> [WHAT THE TASK ASKS]:
Of the lines in the data below, write out exactly those from the one holding "This screenshot has width=1024, height=524." through the one holding "Click the dashboard grid icon in sidebar", both included.

> [DATA RECORDS]:
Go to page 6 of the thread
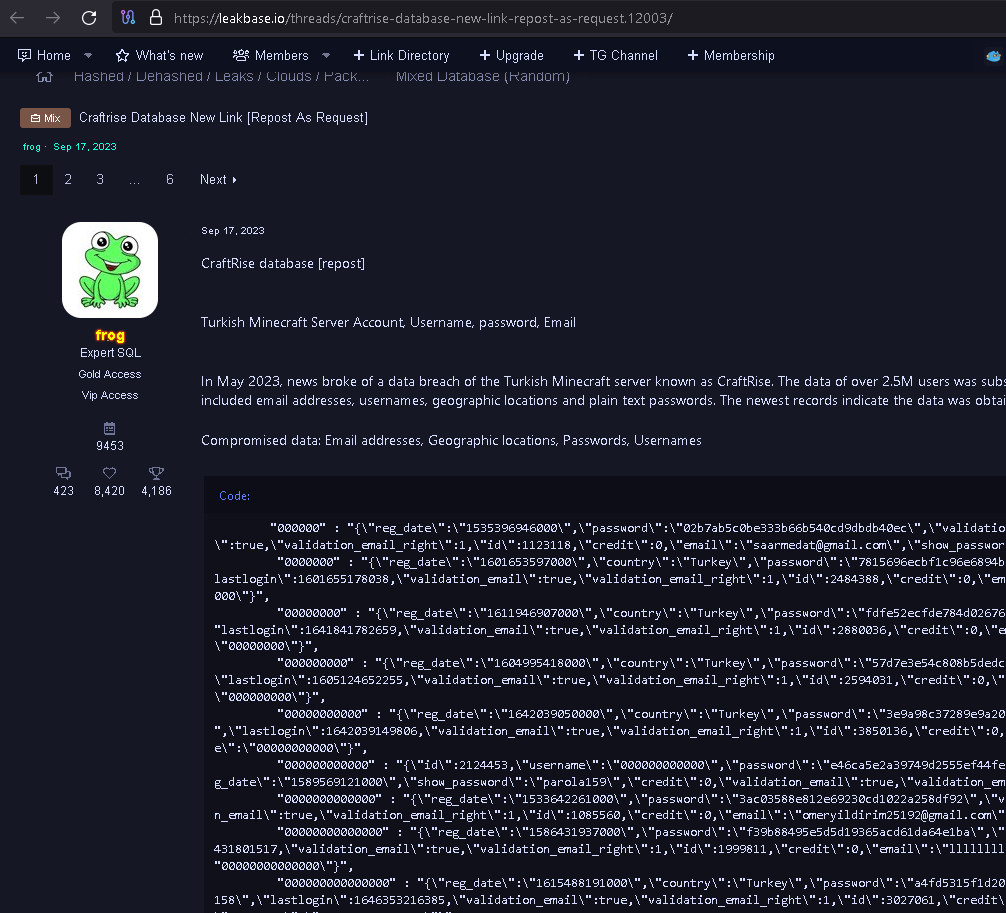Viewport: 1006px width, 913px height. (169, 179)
--
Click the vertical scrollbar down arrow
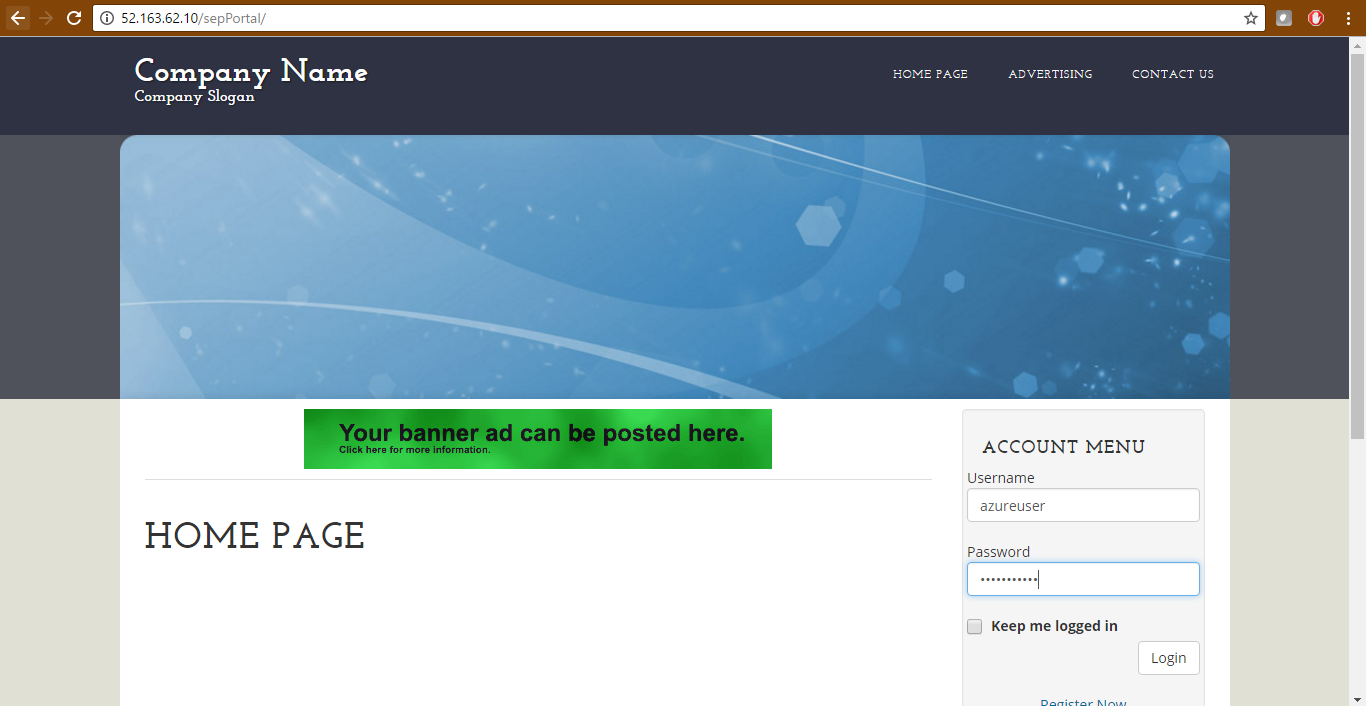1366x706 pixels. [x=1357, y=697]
==
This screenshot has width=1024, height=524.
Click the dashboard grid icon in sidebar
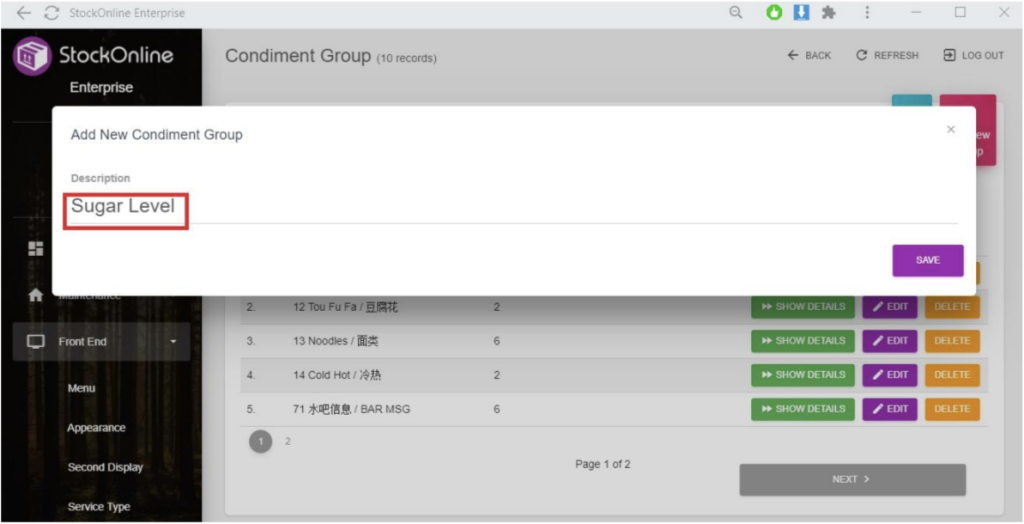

> [EXERCISE OUTPUT]:
This screenshot has width=1024, height=524.
Click the dashboard grid icon in sidebar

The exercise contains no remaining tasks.